I recently had a customer ask me how to calculate funnels in Splunk. His source data consisted of custom application logs, but this method will work with any logs that have a field representing a unique visitorID.
In this context, a “funnel” is a calculation that shows what percentage of visitors progressed through each step in a process, usually a purchase process. So, for example, a classic funnel would show how many people visited a site, clicked on a product page, added the item to their shopping cart, and then purchased the item.
In Splunk, of course, this is simple, as long as you are familiar with the appendcols function. The appendcols function allows you to “glue” two independent searches together into the same table of results. In the case of a funnel, you would use the first search:
sourcetype="funnel" event_type="page_view" earliest="01/09/2014:23:00:00" latest="01/09/2014:24:00:00" | stats dc(VisitorID) as total_visitors
And then you would “glue” the second search onto it using the appendcols command.
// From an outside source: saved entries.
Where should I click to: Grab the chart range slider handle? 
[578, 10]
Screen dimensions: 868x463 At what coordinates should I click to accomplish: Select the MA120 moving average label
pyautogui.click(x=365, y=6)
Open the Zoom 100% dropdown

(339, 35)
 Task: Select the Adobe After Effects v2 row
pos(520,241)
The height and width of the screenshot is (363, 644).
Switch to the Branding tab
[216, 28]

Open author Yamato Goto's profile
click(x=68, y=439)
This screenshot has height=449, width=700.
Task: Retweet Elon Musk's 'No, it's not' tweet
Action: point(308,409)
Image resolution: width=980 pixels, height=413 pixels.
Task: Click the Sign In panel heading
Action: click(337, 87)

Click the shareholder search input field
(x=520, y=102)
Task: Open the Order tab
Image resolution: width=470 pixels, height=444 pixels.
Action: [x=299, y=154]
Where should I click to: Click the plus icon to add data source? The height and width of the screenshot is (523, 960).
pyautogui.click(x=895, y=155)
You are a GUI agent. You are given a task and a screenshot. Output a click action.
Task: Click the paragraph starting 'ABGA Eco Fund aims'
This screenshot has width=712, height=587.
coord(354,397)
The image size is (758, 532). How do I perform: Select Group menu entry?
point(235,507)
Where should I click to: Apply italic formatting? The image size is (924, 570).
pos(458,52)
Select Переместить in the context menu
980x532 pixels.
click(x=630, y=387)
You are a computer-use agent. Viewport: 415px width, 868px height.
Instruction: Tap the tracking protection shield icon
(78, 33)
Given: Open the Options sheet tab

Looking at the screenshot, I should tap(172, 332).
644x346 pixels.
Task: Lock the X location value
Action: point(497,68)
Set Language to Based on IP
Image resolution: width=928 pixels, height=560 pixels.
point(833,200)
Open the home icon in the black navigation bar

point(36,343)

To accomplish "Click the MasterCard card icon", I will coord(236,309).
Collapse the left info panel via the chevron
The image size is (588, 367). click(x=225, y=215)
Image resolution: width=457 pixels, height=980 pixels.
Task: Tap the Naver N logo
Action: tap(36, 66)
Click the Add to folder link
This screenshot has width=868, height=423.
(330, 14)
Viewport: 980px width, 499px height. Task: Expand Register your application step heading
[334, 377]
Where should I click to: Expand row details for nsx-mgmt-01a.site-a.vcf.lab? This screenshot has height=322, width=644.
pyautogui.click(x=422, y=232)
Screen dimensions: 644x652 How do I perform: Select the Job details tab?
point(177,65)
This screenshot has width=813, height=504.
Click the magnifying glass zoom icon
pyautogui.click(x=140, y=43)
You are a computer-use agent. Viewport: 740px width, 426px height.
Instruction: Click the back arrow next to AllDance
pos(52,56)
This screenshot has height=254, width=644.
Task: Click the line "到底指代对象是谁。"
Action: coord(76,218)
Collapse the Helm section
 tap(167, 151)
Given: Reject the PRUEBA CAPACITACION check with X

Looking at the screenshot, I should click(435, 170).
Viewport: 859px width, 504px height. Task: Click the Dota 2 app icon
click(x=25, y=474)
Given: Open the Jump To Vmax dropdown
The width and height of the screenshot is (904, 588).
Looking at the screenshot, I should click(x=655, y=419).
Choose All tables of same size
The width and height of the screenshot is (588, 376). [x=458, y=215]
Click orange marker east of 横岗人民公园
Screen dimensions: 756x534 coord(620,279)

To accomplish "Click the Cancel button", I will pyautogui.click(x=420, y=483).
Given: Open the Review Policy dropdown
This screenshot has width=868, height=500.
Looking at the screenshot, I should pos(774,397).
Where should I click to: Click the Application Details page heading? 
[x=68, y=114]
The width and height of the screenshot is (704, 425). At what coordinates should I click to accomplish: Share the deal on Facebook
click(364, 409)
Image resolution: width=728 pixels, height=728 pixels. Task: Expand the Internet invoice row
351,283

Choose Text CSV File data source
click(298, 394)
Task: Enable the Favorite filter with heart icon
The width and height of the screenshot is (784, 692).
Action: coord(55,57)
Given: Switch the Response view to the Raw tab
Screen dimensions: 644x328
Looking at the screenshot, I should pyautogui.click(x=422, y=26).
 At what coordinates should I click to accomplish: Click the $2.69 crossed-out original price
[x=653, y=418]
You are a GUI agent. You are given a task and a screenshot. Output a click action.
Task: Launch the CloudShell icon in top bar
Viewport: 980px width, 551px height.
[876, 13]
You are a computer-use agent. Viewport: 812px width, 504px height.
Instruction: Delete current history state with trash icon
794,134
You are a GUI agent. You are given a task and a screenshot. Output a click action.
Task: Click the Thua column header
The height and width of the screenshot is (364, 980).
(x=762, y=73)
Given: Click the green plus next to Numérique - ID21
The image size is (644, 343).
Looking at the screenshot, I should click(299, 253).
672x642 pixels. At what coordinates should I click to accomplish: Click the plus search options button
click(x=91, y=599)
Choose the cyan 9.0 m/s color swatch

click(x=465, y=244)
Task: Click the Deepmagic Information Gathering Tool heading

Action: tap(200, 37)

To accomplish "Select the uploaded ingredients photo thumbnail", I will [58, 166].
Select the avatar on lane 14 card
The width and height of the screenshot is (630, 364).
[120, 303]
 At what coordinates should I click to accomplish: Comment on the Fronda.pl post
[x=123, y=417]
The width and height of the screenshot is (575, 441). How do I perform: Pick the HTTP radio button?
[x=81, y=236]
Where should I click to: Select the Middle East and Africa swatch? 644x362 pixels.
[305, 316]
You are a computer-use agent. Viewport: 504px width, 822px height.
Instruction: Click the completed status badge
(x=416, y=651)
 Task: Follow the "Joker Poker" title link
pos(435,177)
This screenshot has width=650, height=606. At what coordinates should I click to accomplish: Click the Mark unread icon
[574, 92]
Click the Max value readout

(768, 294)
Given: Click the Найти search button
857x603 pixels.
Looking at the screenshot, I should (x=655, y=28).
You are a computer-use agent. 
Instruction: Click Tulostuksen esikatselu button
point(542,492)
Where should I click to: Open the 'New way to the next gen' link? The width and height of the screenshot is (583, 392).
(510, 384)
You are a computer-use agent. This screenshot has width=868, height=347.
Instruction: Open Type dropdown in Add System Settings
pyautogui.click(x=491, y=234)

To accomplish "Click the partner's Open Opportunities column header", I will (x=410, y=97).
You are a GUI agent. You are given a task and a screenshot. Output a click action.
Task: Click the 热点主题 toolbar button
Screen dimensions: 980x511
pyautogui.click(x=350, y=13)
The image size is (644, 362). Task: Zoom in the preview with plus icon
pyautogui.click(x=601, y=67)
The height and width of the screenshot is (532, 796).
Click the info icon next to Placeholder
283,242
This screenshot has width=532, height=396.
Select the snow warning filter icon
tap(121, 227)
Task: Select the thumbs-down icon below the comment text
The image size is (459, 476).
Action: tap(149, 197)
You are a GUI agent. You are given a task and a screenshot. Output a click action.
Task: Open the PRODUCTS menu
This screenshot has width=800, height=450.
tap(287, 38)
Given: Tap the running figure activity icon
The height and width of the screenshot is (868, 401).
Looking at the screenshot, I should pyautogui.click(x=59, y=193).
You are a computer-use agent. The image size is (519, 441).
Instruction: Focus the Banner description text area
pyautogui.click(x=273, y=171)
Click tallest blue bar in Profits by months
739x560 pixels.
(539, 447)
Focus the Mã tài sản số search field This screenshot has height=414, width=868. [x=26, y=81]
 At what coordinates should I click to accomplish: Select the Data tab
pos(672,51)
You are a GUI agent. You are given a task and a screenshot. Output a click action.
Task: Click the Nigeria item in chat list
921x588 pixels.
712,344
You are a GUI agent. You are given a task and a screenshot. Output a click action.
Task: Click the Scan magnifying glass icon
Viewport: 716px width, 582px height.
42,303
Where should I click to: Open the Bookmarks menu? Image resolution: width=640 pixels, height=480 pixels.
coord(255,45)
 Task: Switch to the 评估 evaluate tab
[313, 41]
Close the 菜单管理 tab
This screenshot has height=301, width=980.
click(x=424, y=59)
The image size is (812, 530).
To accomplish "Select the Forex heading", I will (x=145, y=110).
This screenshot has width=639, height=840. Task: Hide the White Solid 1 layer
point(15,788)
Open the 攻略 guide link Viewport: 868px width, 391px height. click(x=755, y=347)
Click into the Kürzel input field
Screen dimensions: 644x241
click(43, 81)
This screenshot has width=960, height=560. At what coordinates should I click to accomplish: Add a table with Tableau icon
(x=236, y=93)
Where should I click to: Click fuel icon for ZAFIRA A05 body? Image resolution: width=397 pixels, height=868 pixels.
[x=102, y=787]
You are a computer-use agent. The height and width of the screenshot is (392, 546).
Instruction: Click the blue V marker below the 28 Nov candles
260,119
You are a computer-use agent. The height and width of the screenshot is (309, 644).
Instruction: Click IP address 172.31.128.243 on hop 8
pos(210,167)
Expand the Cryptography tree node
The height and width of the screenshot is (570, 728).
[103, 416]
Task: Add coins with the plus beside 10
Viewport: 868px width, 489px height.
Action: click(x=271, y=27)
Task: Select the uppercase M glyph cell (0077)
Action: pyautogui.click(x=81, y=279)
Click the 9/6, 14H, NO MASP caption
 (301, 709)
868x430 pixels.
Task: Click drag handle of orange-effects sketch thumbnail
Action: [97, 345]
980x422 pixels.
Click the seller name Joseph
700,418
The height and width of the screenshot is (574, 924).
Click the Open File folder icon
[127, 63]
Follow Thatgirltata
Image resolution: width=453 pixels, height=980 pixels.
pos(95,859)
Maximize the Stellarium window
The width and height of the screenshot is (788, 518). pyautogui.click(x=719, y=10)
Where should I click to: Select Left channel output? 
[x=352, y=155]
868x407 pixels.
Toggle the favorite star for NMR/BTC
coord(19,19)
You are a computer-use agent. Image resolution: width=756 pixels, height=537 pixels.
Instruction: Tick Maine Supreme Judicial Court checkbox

sourcetype="funnel" event_type="page_view" earliest="01/09/2014:23:00:00" latest="01/09/2014:24:00:00" | stats dc(VisitorID) as total_visitors | appendcols [search sourcetype="funnel" event_type="product_view" earliest="01/09/2014:23:00:00" latest="01/09/2014:24:00:00" | stats dc(VisitorID) as visitors_who_viewed_products] |
Note that I’ve set time parameters for each search in the query itself. It’s actually not necessary for the first search — the time parameters in the interface would handle that if I hadn’t explicitly set them in the query. However, the second search triggered by the colspan function does require time parameters to be set.
Now, You could continue the “gluing” until you’ve included every step in the process:
sourcetype="funnel" event_type="page_view" earliest="01/09/2014:23:00:00" latest="01/09/2014:24:00:00"| stats dc(VisitorID) as total_visitors | appendcols [search sourcetype="funnel" event_type="product_view" earliest="01/09/2014:23:00:00" latest="01/09/2014:24:00:00"| stats dc(VisitorID) as visitors_who_viewed_products] | appendcols [search sourcetype="funnel" event_type="add_to_cart" earliest="01/09/2014:23:00:00" latest="01/09/2014:24:00:00" | stats dc(VisitorID) as visitors_who_added_items_to_carts] | appendcols [search sourcetype="funnel" event_type="check_out" earliest="01/09/2014:23:00:00" latest="01/09/2014:24:00:00"| stats dc(VisitorID) as visitors_who_checked_out]
If you want the results to be percentages, add an “eval” for each value:
sourcetype="funnel" event_type="page_view" earliest="01/09/2014:23:00:00" latest="01/09/2014:24:00:00"| stats dc(VisitorID) as total_visitors | appendcols [search sourcetype="funnel" event_type="product_view" earliest="01/09/2014:23:00:00" latest="01/09/2014:24:00:00"| stats dc(VisitorID) as visitors_who_viewed_products] | appendcols [search sourcetype="funnel" event_type="add_to_cart" earliest="01/09/2014:23:00:00" latest="01/09/2014:24:00:00"| stats dc(VisitorID) as visitors_who_added_items_to_carts] | appendcols [search sourcetype="funnel" event_type="check_out" earliest="01/09/2014:23:00:00" latest="01/09/2014:24:00:00" | stats dc(VisitorID) as visitors_who_checked_out] | eval visitors_who_viewed_products = round((visitors_who_viewed_products/total_visitors) * 100) . "%" | eval visitors_who_added_items_to_carts = round((visitors_who_added_items_to_carts/total_visitors) * 100) . "%" | eval visitors_who_checked_out = round((visitors_who_checked_out/total_visitors) * 100) . "%"
And if you want to clean it up in a few other ways, play with the “fields” command (to set the order), “transpose” command (to turn it vertical), and “rename” command (to rename the newly created “row1” field to something pretty).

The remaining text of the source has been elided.